The task: Both the line containing "Where should I click to: Click" and the line containing "Task: Close the Hilfe popup with green X" belong to the span. Output exactly that span from the listing below, and nothing outside it.

Entries supplied:
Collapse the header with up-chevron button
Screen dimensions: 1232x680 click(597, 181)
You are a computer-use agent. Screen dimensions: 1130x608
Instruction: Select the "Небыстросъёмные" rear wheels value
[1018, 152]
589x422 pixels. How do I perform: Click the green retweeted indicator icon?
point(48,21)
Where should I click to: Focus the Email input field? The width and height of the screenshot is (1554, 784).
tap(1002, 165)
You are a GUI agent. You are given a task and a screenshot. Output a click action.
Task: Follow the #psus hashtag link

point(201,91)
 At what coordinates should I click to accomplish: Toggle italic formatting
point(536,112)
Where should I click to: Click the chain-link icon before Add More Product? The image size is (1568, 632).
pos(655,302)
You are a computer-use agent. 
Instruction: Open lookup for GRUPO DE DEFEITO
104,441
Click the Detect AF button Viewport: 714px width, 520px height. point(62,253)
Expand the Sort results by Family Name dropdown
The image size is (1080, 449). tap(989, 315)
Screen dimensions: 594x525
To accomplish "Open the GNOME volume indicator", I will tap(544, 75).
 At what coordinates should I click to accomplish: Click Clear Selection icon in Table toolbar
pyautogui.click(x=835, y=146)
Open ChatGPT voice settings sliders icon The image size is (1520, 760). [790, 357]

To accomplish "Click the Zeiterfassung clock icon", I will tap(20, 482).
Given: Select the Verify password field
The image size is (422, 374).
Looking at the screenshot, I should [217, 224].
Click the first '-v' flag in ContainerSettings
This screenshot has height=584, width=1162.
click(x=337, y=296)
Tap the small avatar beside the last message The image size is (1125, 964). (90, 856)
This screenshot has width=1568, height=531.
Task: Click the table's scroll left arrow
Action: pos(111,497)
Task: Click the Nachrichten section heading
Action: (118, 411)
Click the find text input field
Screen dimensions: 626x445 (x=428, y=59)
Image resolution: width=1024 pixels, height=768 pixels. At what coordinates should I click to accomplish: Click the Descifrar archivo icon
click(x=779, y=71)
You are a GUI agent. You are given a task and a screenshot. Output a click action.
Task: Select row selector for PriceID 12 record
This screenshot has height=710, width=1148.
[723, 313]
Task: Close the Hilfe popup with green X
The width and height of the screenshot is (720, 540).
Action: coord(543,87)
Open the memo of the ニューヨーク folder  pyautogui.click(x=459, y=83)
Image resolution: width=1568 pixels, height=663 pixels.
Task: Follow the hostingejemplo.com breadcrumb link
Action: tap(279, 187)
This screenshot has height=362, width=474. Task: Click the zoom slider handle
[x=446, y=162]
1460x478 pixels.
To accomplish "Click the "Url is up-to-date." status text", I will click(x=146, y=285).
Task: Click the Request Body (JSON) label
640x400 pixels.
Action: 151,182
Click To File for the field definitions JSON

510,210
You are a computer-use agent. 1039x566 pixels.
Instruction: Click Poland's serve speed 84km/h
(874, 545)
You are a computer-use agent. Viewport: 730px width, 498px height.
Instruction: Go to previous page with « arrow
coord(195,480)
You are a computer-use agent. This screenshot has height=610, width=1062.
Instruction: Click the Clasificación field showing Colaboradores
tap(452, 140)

Result of the exercise:
Where should I click to: Click the chain-link icon before Add More Product? The image size is (1568, 632).
pos(655,302)
You are a computer-use agent. 
Instruction: Open lookup for GRUPO DE DEFEITO
104,441
Click the Detect AF button Viewport: 714px width, 520px height. point(62,253)
Expand the Sort results by Family Name dropdown
The image size is (1080, 449). tap(989, 315)
Screen dimensions: 594x525
To accomplish "Open the GNOME volume indicator", I will tap(544, 75).
 At what coordinates should I click to accomplish: Click Clear Selection icon in Table toolbar
pyautogui.click(x=835, y=146)
Open ChatGPT voice settings sliders icon The image size is (1520, 760). [790, 357]

To accomplish "Click the Zeiterfassung clock icon", I will tap(20, 482).
Given: Select the Verify password field
The image size is (422, 374).
Looking at the screenshot, I should [217, 224].
Click the first '-v' flag in ContainerSettings
This screenshot has height=584, width=1162.
click(x=337, y=296)
Tap the small avatar beside the last message The image size is (1125, 964). (90, 856)
This screenshot has width=1568, height=531.
Task: Click the table's scroll left arrow
Action: pos(111,497)
Task: Click the Nachrichten section heading
Action: (118, 411)
Click the find text input field
Screen dimensions: 626x445 (x=428, y=59)
Image resolution: width=1024 pixels, height=768 pixels. At what coordinates should I click to accomplish: Click the Descifrar archivo icon
click(x=779, y=71)
You are a GUI agent. You are given a task and a screenshot. Output a click action.
Task: Select row selector for PriceID 12 record
This screenshot has height=710, width=1148.
[723, 313]
Task: Close the Hilfe popup with green X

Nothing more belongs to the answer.